■ Sélection ■

####################

L’entretien de ces parterres se faisait à petits frais. Le roi René d’Anjou prenait des « hommes jardineurs » à cinq francs par jour pour nettoyer ses allées ; mais il les employait rarement. Charles V eut d’abord une simple jardinière, payée 1 200 francs par an ; sur la fin de sa vie, ce prince ami du faste avait à l’hôtel Saint-Pol, aux appointemens de 5 000 francs, un jardinier, Philippart Persant, auteur de tonnelles en treilles couchées et enlacées, fort admirées en leur temps. Le duc de Bedford, pendant l’occupation anglaise, bouleversa ces jolies choses et les remplaça par de gros ormes, chèrement amenés par eau au port de l’Ecole. La somme allouée au jardinier de Charles V semblera fort modeste lorsqu’on saura qu’elle n’était pas destinée à rémunérer seulement ses services personnels. C’était un forfait ; il devait là-dessus solder ses aides, ensemencer les choux et les courges aussi bien que les marjolaines, le pourpier et le romarin, planter, — sinon fournir, — les iris et les lauriers et renouveler les mottes de tourbe des pelouses.

Au XVIe siècle fut importé d’Italie ce qui devait s’appeler le « jardin français. » Il avait pour point de départ les vieux parterres et allées symétriques, se coupant à angle droit, ouvert ou aigu ; la nouveauté consista à donner pour cadre, aux broderies et compartimens de verdure et de fleurs, les lignes d’architecture de l’habitation qu’elles épousèrent, tandis qu’au loin des « galeries de charpenteries, » recouvertes de lierre avec arcades variées, créaient une perspective monumentale.

Les Italiens avaient su les premiers développer ce thème avec succès. L’un d’entre eux, dès Louis XII, est mandé pour tracer des jardins où la maçonnerie et la menuiserie jouent autant de rôle que l’horticulture. A côté de Thomas de Lyon, le jardinier ordinaire du cardinal d’Amboise, payé 1670 francs, travaille en 1506 le dessinateur Merculiano qui reçoit pour six mois 2 700 francs. Ce dernier, ou son fils traité sous François Ier de « Messire » Passello de Merculiano, est un artiste. Il partage avec son compatriote Jérôme de Naples un budget annuel de 9 400 francs pour le « grand jardin de Blois » (1531), dont il est seul chargé l’année suivante ; traitement assez mince, puisqu’il devait subvenir là-dessus aux frais d’entretien.

####################

■ Extrait de données ■
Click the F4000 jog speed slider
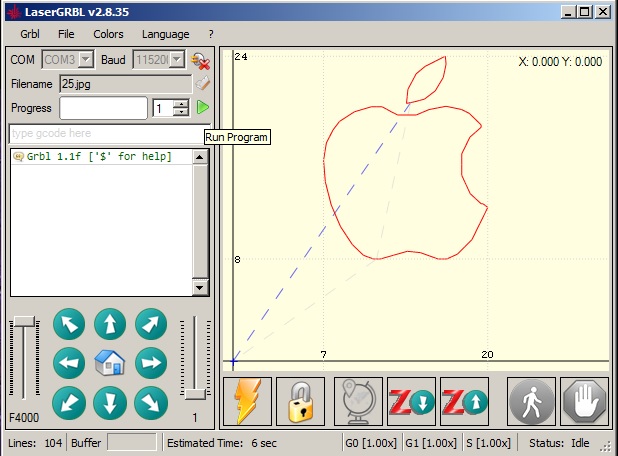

####################

■ Consigne ■
D’après le texte sur l’histoire des jardins, quel était le nom du jardinier que Charles V employait à l’hôtel Saint-Pol à la fin de sa vie ?

■ Réponse ■
Il s’appelait Philippart Persant.